En el marco del juicio que enfrenta a Just Eat y Glovo, la competencia en el sector de entregas a domicilio se ha visto sacudida por acusaciones de irregularidades laborales. Este viernes, uno de los abogados de Just Eat argumentó que Glovo ha logrado su actual predominio a través de una «huida del derecho laboral», implementando una estrategia agresiva que ha perjudicado a otras empresas del sector.
Demandas y alegaciones en el juicio
Just Eat, la reconocida plataforma de entrega de alimentos, ha presentado una demanda por competencia desleal contra Glovo en el Juzgado de lo Mercantil número 2 de Barcelona. La compañía reclama una cifra significativa: 295 millones de euros debido al uso de falsos autónomos, un modelo que, según Just Eat, ha permitido a Glovo ahorrarse más de 645 millones de euros durante los últimos años.
Este modelo, utilizado durante casi una década, ha abierto la puerta a múltiples procesos judiciales y sanciones. Sin embargo, Glovo anunció que a partir del próximo 1 de julio implementará un sistema de contratación formal para sus repartidores.

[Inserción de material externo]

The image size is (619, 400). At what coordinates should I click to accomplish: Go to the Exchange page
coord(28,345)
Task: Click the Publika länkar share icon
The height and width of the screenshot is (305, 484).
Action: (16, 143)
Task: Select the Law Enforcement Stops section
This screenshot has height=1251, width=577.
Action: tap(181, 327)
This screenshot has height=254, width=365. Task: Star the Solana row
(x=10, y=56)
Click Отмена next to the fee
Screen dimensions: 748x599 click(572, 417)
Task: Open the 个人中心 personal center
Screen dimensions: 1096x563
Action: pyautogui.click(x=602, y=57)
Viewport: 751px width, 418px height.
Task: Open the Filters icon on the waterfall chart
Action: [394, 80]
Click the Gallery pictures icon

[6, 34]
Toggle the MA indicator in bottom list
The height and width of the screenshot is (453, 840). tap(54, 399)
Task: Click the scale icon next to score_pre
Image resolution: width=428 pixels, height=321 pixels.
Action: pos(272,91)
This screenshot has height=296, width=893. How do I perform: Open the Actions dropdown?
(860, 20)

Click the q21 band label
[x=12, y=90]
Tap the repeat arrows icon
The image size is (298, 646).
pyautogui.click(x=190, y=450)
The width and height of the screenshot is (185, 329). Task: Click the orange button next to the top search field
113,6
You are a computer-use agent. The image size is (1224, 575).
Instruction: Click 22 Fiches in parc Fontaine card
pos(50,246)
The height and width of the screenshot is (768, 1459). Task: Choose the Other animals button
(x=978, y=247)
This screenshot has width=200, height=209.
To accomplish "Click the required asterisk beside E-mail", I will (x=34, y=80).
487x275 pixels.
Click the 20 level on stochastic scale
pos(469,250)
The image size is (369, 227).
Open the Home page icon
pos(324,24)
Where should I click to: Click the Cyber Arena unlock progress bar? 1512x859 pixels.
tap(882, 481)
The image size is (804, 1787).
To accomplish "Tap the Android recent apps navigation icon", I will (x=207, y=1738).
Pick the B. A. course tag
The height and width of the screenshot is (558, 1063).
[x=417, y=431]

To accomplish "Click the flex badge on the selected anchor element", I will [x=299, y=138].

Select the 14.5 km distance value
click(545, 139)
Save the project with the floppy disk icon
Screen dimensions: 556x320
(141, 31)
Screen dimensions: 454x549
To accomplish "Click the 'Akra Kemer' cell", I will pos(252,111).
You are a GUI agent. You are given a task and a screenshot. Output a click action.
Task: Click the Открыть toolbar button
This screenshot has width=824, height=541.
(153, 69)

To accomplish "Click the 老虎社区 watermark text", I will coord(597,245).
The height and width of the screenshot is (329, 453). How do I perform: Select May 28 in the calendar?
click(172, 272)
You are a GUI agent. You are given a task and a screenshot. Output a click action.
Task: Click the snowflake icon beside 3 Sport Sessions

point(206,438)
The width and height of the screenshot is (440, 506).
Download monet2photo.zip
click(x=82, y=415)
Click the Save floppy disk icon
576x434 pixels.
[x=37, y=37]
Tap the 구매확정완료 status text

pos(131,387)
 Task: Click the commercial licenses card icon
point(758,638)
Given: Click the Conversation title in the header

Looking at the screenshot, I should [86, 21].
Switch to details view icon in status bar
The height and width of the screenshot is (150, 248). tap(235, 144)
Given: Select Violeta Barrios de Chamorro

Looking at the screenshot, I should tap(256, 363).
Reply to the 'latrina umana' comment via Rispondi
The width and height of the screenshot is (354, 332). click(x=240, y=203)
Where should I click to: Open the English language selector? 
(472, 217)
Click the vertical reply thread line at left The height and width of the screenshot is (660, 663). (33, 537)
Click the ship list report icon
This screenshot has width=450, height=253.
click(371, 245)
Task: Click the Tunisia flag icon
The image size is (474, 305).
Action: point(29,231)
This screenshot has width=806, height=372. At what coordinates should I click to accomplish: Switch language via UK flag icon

Una estrategia agresiva de depredación
El abogado de Just Eat enfatizó que Glovo ha llevado a cabo una estrategia típica de depredación, gastando grandes sumas de dinero para aniquilar a la competencia. Afirmó que esta táctica ha otorgado a Glovo una ventaja competitiva notable, resultando en una posición de «robusta» predominancia en el mercado.
En sus declaraciones, también se refirió a las condiciones de los repartidores de Glovo, quienes, según diversos testimonios en el juicio, se enfrentan a una precariedad laboral significativa. Muchos de estos trabajadores, aunque tienen la opción de prestar servicios a otras plataformas, terminan dedicando la mayoría de su tiempo a Glovo, lo que pone en cuestión la libertad que realmente gozan.
Los problemas de un modelo laboral rígido
El fundador de Glovo, Oscar Pierre, fue mencionado durante el juicio, siendo descrito como «sincero» por su declaración sobre la rigidez del modelo laboral actual. Según el abogado de Just Eat, Pierre admite que su falta de un «modelo específico para su actividad» lo lleva a optar por no aplicar el modelo laboral convencional. «Como no tiene un modelo propio, dice: ‘no uso el modelo laboral'», enfatizó el letrado.
El panorama actual, según Just Eat, es uno de constante explotación de los repartidores, quienes están trabajando hasta diez horas diarias, con ingresos por debajo de los mil euros al mes. Ante esta situación, la defensa de Glovo respondió que los testimonios presentados son insuficientes y carecen de sustento sólido.
La respuesta de Glovo ante las acusaciones
En respuesta a las acusaciones, Glovo ha solicitado la desestimación de la demanda y pretende que Just Eat asuma las costas procesales, argumentando que su oponente busca ganar en los juzgados lo que ha perdido en el mercado. Los abogados de Glovo también han cuestionado la validez de los testimonios sobre las condiciones laborales, afirmando que se refieren a relaciones que ya no existen en la actualidad.
Además, señalaron que la mayoría de las acciones mencionadas están prescritas y que el modelo actual, que pronto cambiará a la contratación a jornada completa, solo debería considerarse parcialmente en este caso.
Con el juicio ahora en manos del tribunal, la industria de entregas a domicilio se siente más tensa que nunca. ¿Qué implicaciones tendrá esta batalla legal no solo para las empresas implicadas, sino también para los repartidores y el sector en general? Nos queda la expectativa de un fallo que podría definir el futuro del trabajo en esta modalidad en España.